One of our Kootenay communities recently received a massive blow, affecting not just the Village of Canal Flats, but also workers throughout the area.  The closure of the mill, the community’s biggest employer, will be devastating.

There has been a mill in Canal Flats for more than 100 years, using wood from the forests that surround Canal Flats.

Following the closure announcement, Canal Flats Mayor Ute Juras and I met with the Premier and the Minister of Jobs. I appreciate that meeting with the Premier, and I found the Premier’s commitment to help find a replacement industry for the mill encouraging.
Our communities are surrounded by healthy forests and there are new markets for manufactured wood products. There are new and exciting wood products that could be manufactured, so there are reasons to be optimistic.

However, the truth is that this is an effort that will be complicated by the lack of control and influence our government now has to manage the use of our forests for local jobs.
In 2003, the BC Liberal government ended the connection between communities and their surrounding forests in many ways. They removed the requirement on corporations to ensure local jobs came from local wood. Corporations with rights to cut in an area can now ship that wood anywhere in the province.

Back in the 1990’s, when I was in local government, communities like Revelstoke got control of their surrounding forests and established a Community Forest Corporation to support their local manufacturers. In that same timeframe, Golden was able to save our threatened mill, and that mill still operates to this day.

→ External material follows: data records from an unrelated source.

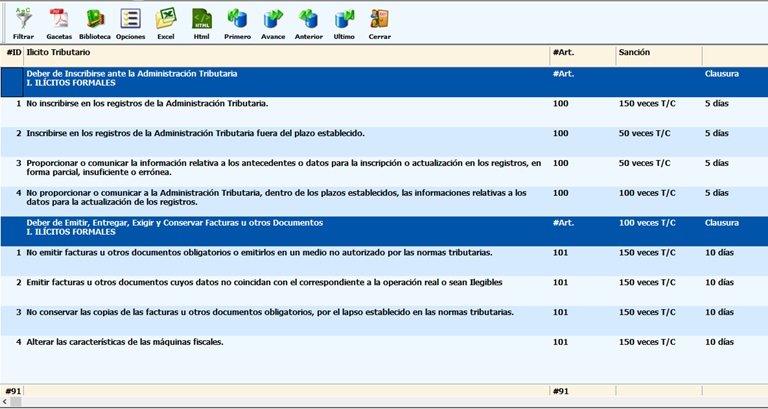Close window with Cerrar icon
The height and width of the screenshot is (409, 768).
click(379, 18)
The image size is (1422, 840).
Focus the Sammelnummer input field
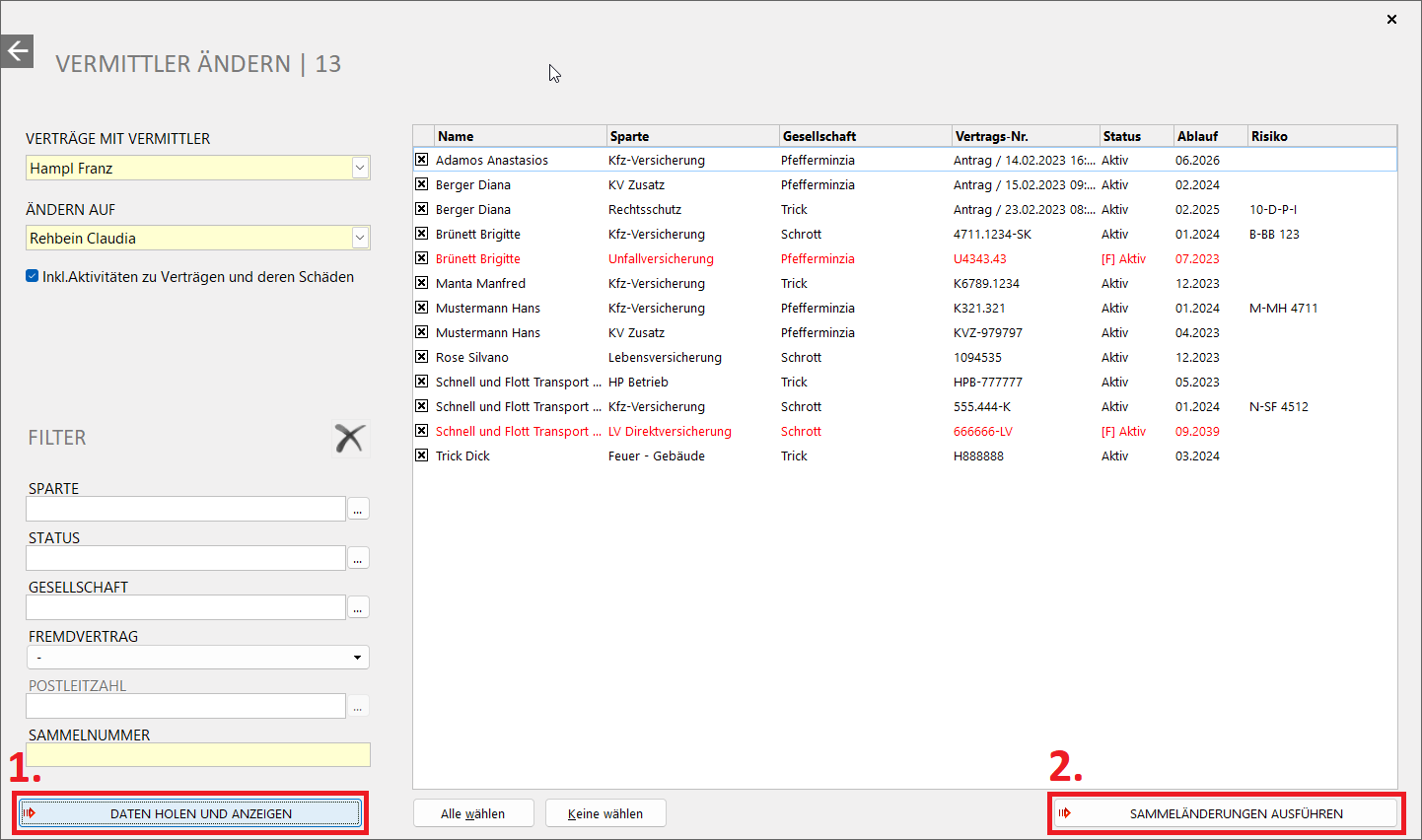point(198,755)
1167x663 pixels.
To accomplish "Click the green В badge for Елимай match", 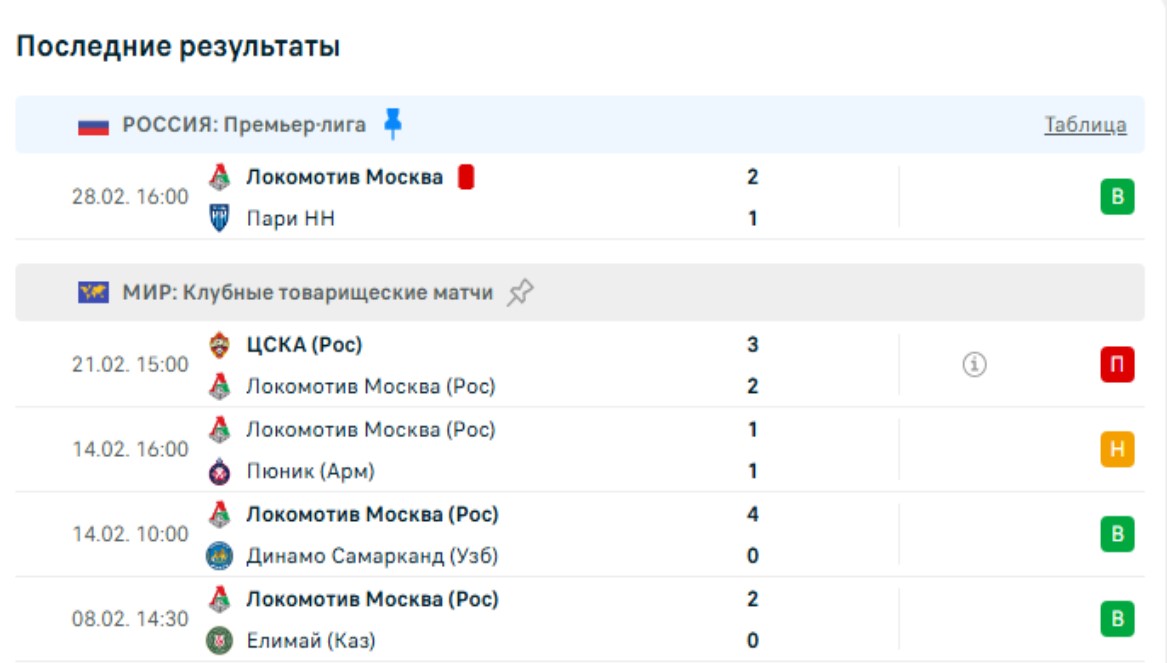I will click(x=1117, y=619).
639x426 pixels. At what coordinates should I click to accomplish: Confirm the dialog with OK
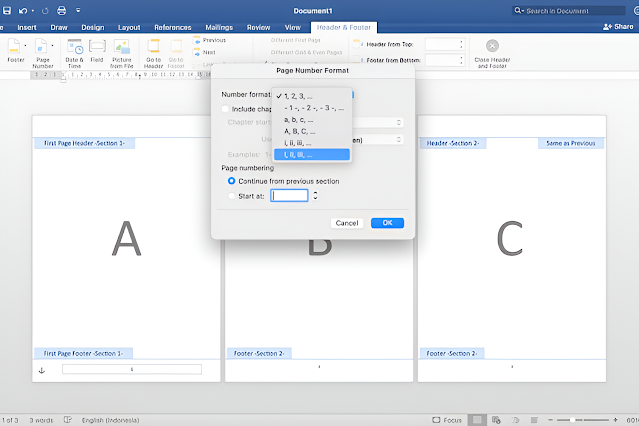click(387, 223)
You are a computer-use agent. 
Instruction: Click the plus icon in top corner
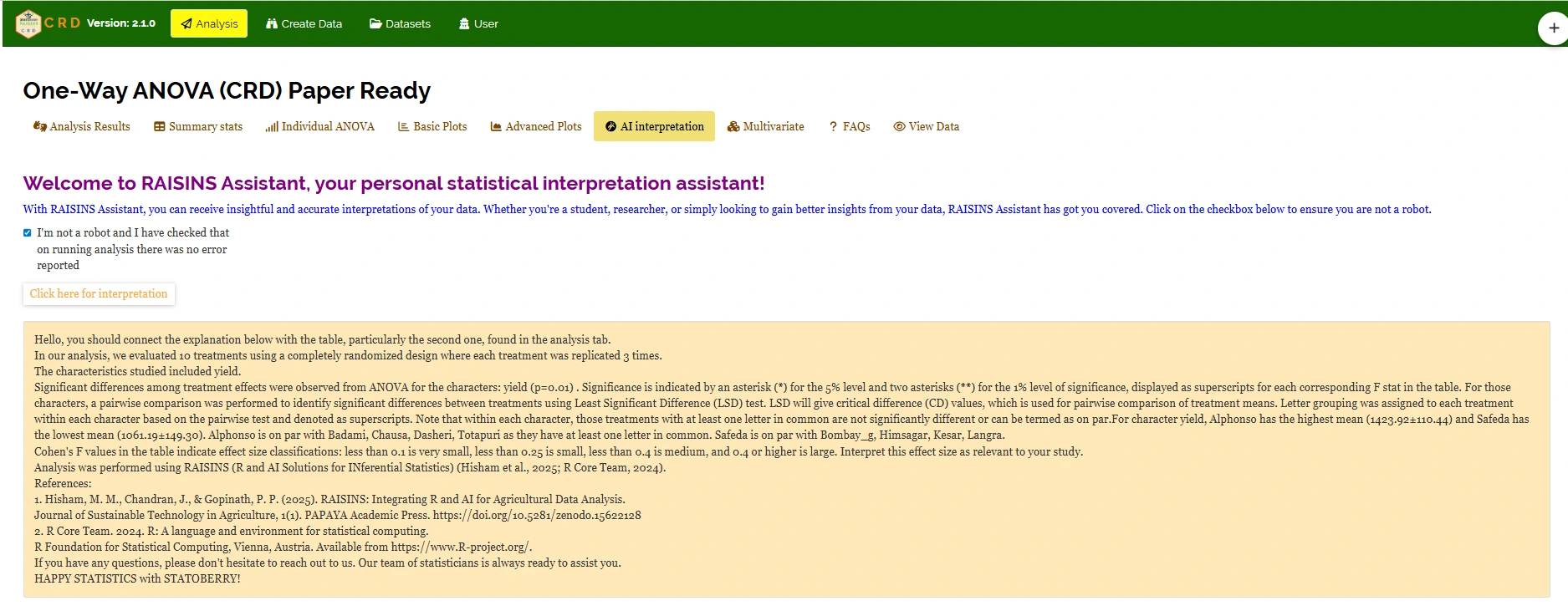point(1554,28)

The 2003 changes removed the tools to protect local mills that had promoted Revelstoke and Golden’s forest industry to provide employment in the community. But as the assurances for local employment were removed by the BC Liberals, we watched as 200 mills across British Columbia were permanently closed.

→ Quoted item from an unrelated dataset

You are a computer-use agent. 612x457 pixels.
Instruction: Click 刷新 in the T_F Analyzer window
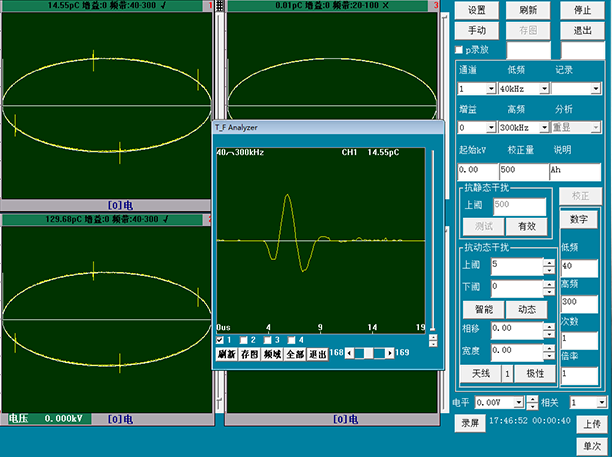point(226,353)
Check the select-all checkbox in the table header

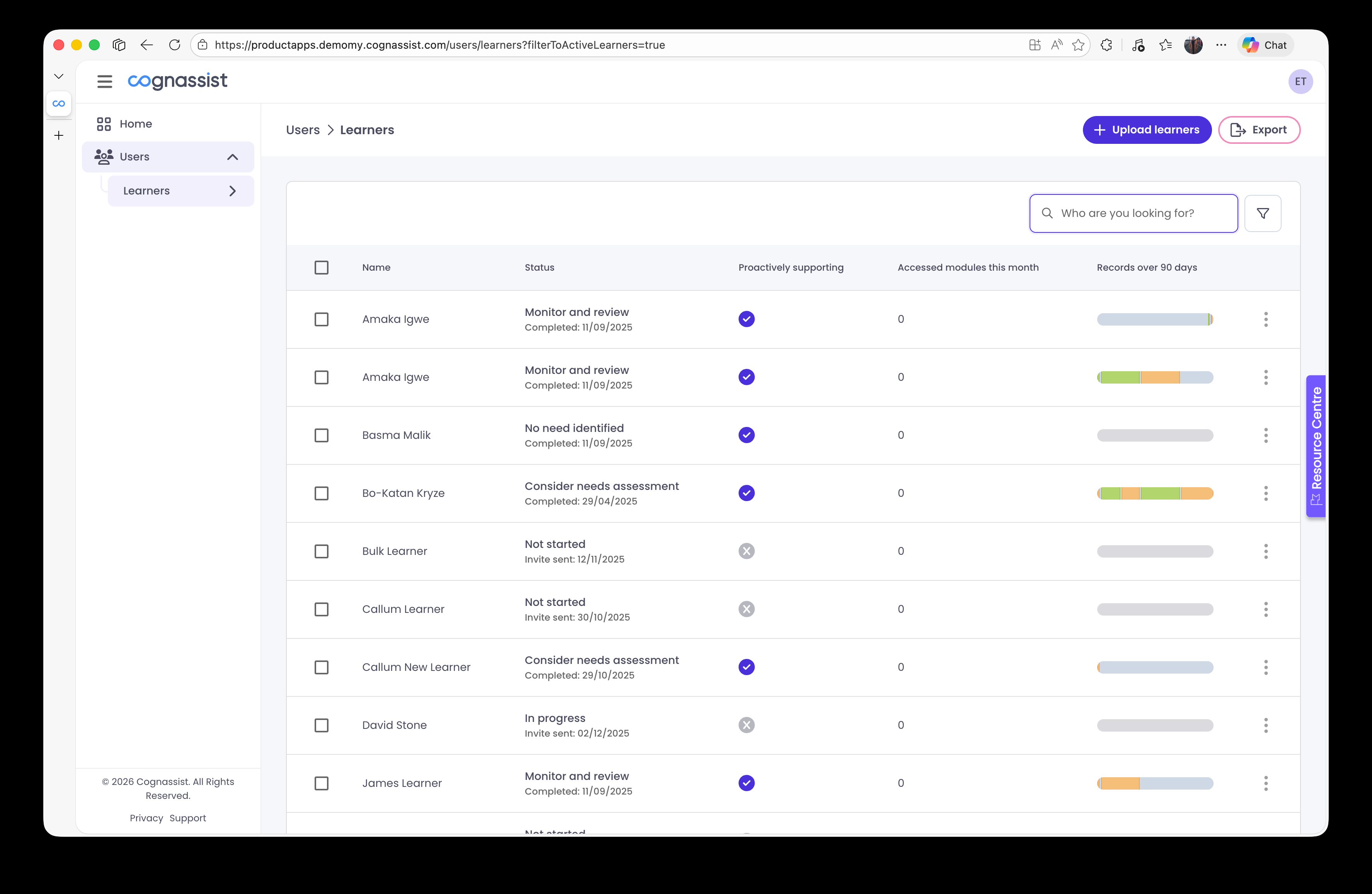(322, 267)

This shift in policy had consequences. Residents of Canal Flats, and the laid off workers from the Canal Flats operation, can still watch truckloads of local wood driven out of their area to other mills. This forestry policy does not serve this community or this area.
So while I am thankful that the Premier is willing to work with the Village of Canal Flats to find a replacement industry, the position that Canal Flats finds itself in is a consequences of actions taken by government in 2003.

We live in an area that is rich in opportunity with capable and entrepreneurial citizens so there is always reason to be optimistic. But this is a crisis that the Village of Canal Flats should not have been forced to face.